HOW TO COMPLETE THIS TASK => Your answer must be the exact lines of the listing below that run from the line with "Given: Choose the Import PowerPoint option" to the line with "This screenshot has width=976, height=735.", ends included, and no pictures.

DATA SHOWN =>
——————

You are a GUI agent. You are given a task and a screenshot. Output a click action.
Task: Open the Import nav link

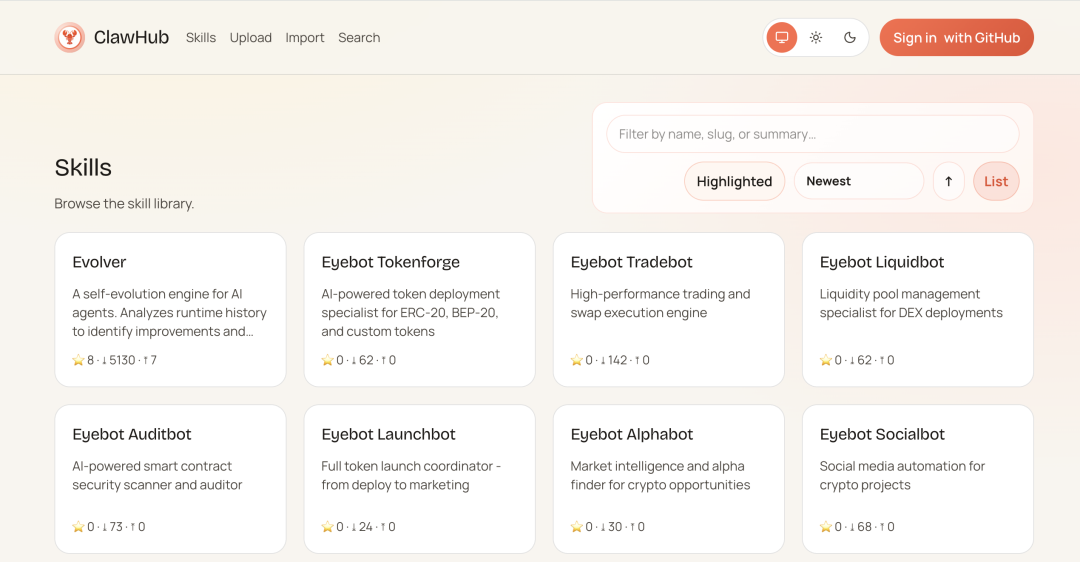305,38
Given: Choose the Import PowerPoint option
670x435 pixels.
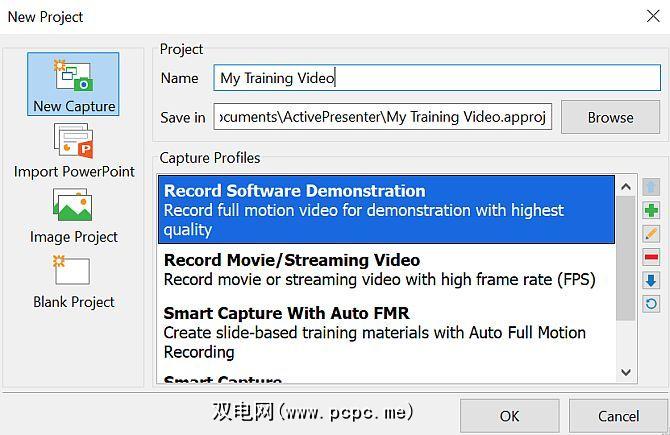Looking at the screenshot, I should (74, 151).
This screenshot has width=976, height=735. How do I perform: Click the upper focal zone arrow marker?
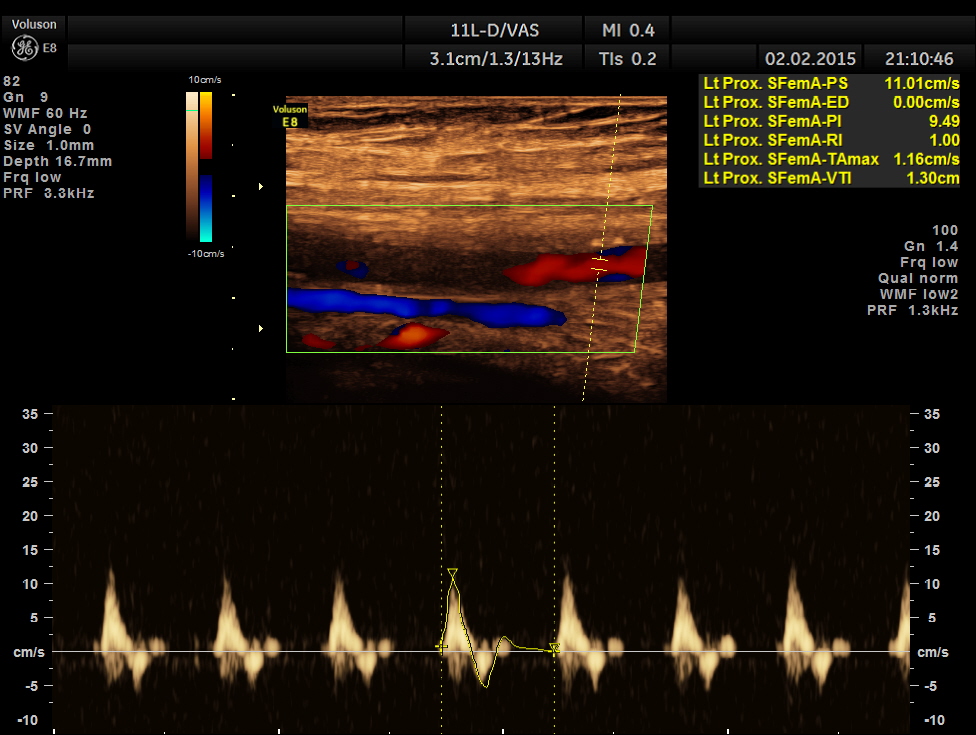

——————

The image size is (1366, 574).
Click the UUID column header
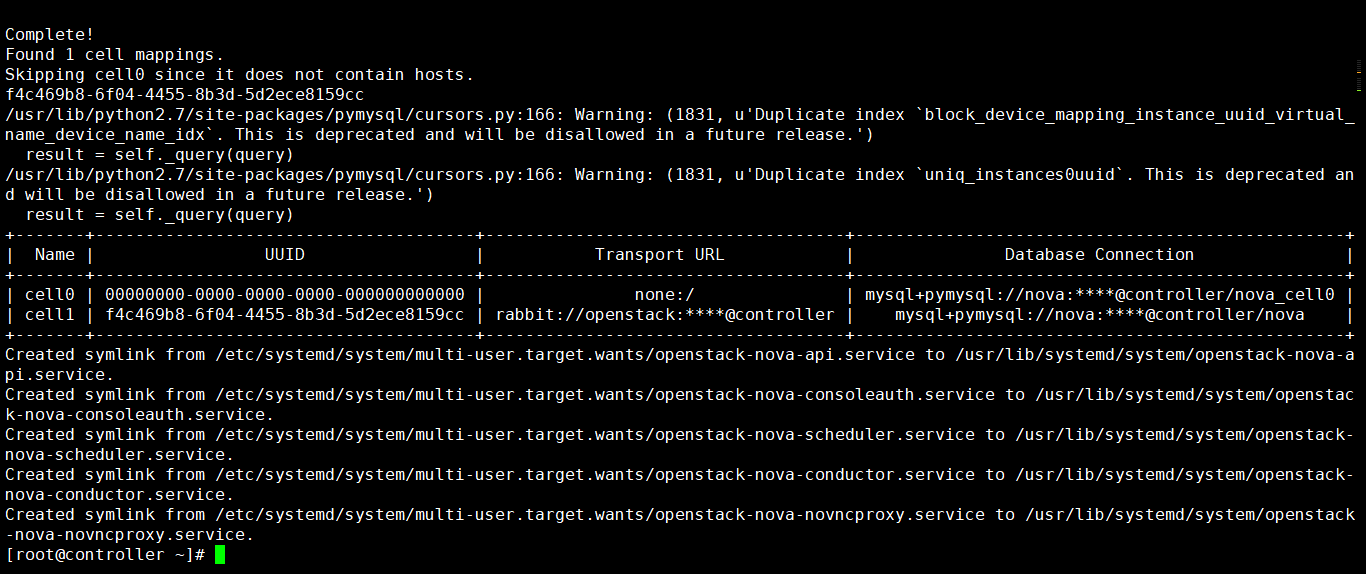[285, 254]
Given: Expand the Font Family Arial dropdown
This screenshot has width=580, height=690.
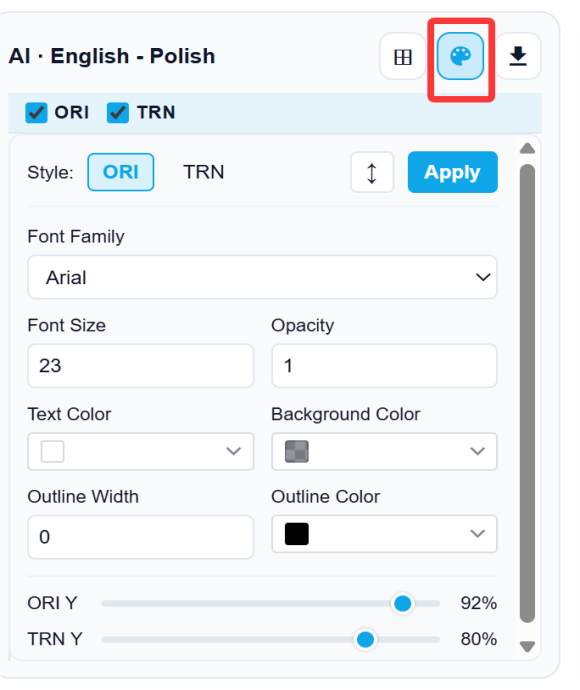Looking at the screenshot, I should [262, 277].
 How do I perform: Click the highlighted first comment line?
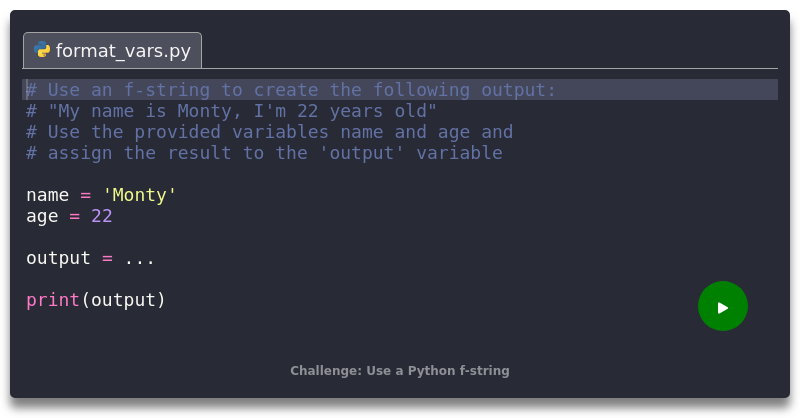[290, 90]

——————

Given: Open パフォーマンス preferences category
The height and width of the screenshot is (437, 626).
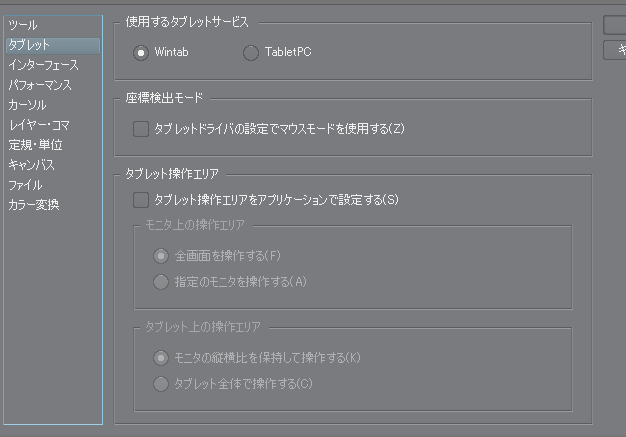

——————

RESPONSE AREA =>
Given: Choose the Import PowerPoint option
670x435 pixels.
Looking at the screenshot, I should (74, 151).
This screenshot has width=976, height=735. How do I perform: Click the upper focal zone arrow marker?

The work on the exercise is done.